Erste japanische Kolonie
Taiwan sollte als erster japanischer Kolonie Vorbildcharakter zukommen und das neue Selbstbewusstsein des Landes sowie dessen außenpolitische Ambitionen widerspiegeln. Die miserable Infrastruktur und verschiedene Tropenkrankheiten sowie anfangs feindselig eingestellte chinesische Einwanderer und Ureinwohner polynesisch-malaiischer Abstammung standen dem zunächst im Wege.
Durch den Aufbau einer effizienten und unbestechlichen Verwaltung, der schrittweisen Einführung der allgemeinen Schulpflicht, auch für Mädchen, einer entscheidenden Verbesserung der Gesundheitsversorgung sowie der Schaffung eines modernen Verkehrsnetzes gewannen die Japaner nach und nach das Vertrauen der Einheimischen.
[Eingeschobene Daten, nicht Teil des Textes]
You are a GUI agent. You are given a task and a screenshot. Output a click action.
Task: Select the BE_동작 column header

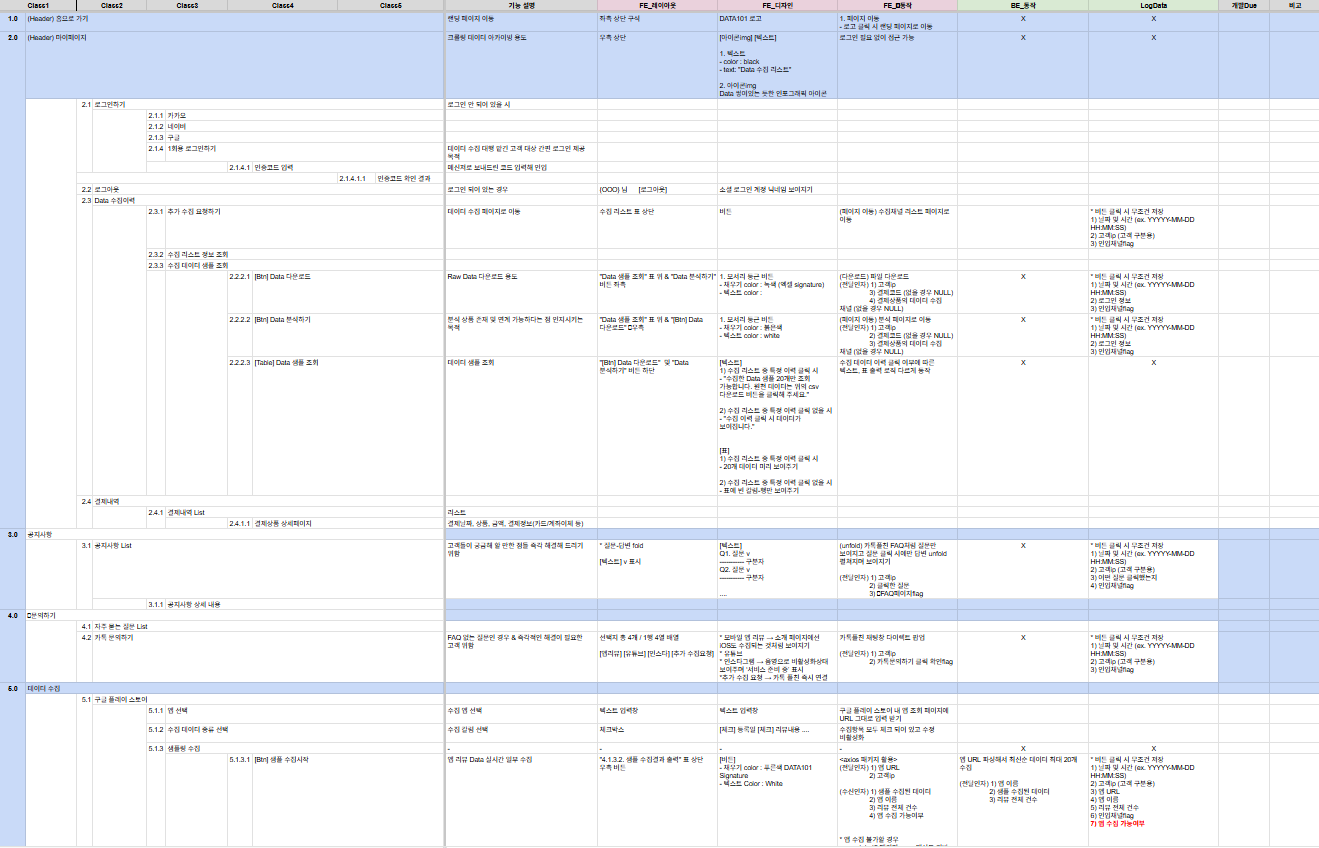tap(1022, 6)

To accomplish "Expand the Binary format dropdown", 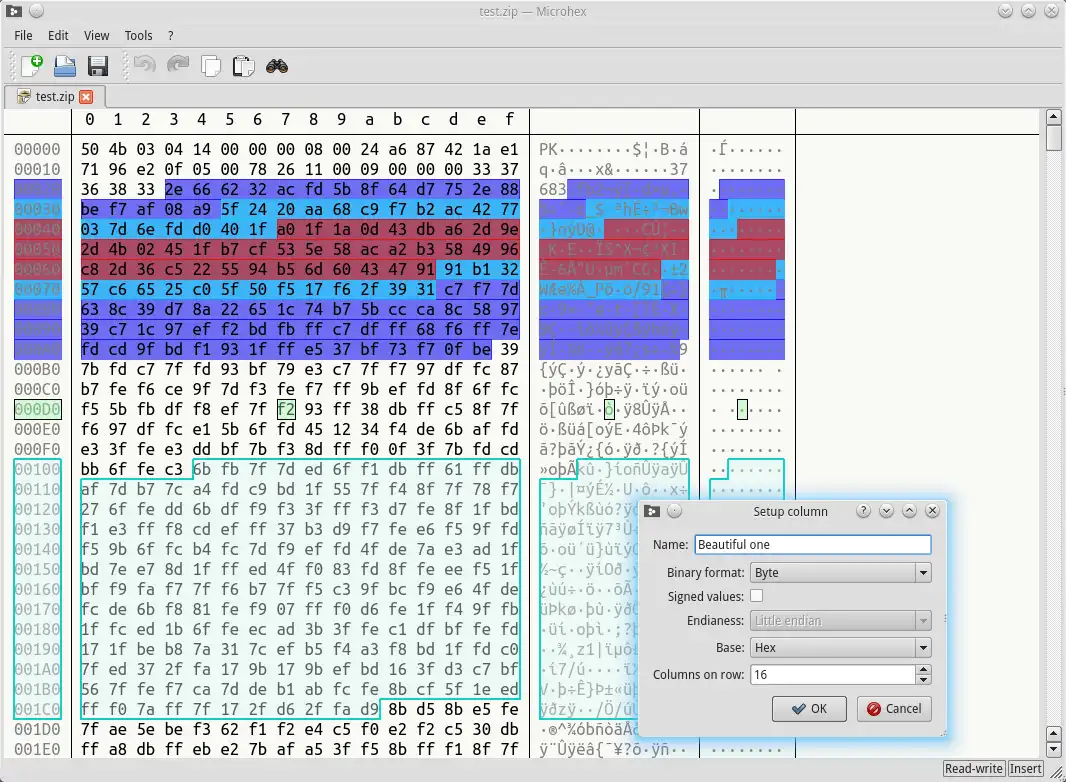I will click(923, 573).
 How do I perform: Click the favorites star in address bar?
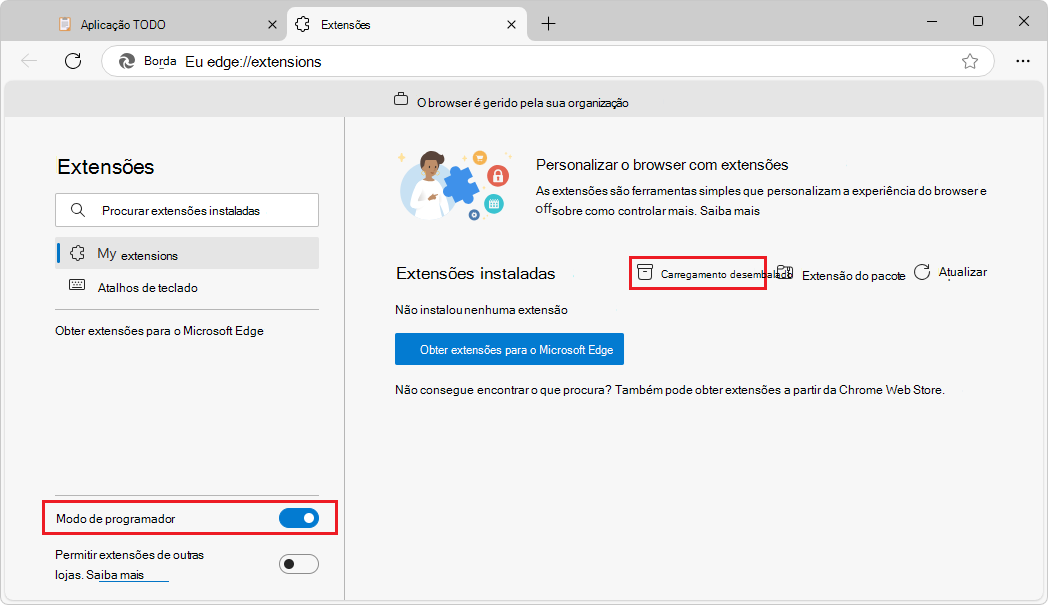969,61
Militärexpeditionen gegen die Kopfjäger in den Bergen, die teilweise bis in die frühen 30er Jahre des 20. Jahrhunderts andauerten, trugen zur endgültigen Befriedigung Formosas bei. Für die enge Anbindung an Japan bezahlten die Taiwanesen einen hohen Preis. 200.000 wurden im 2. Weltkrieg eingezogen, fast 30.000 ließen ihr Leben für den Tenno.
Von den 1945 in Taiwan einrückenden Nationalchinesen als Verräter gebrandmarkt, wird diesen Gefallenen dagegen im Yasakuni-Schrein in Tokyo gedacht. Der offene Hass, der Japanern auch heute noch in China begegnet, ist in Taiwan dagegen durch das Wegsterben der Mainlander, jener mit Chiang Kai-shek nach dem verlorenen Bürgerkrieg 1949 vom Festland geflohenen Personengruppe, fast nicht mehr existent. Viele ältere Taiwanesen, die unter den Japanern zur Schule gegangen sind, unterhalten sich noch heute untereinander auf Japanisch, da sie in ihrer Kindheit kein Hochchinesisch gelernt haben.
Auch deshalb ist Taiwan ein sehr beliebtes Reiseziel für Japaner. Hier sind sie stets willkommen und können auf den Spuren ihrer Vorfahren wandeln.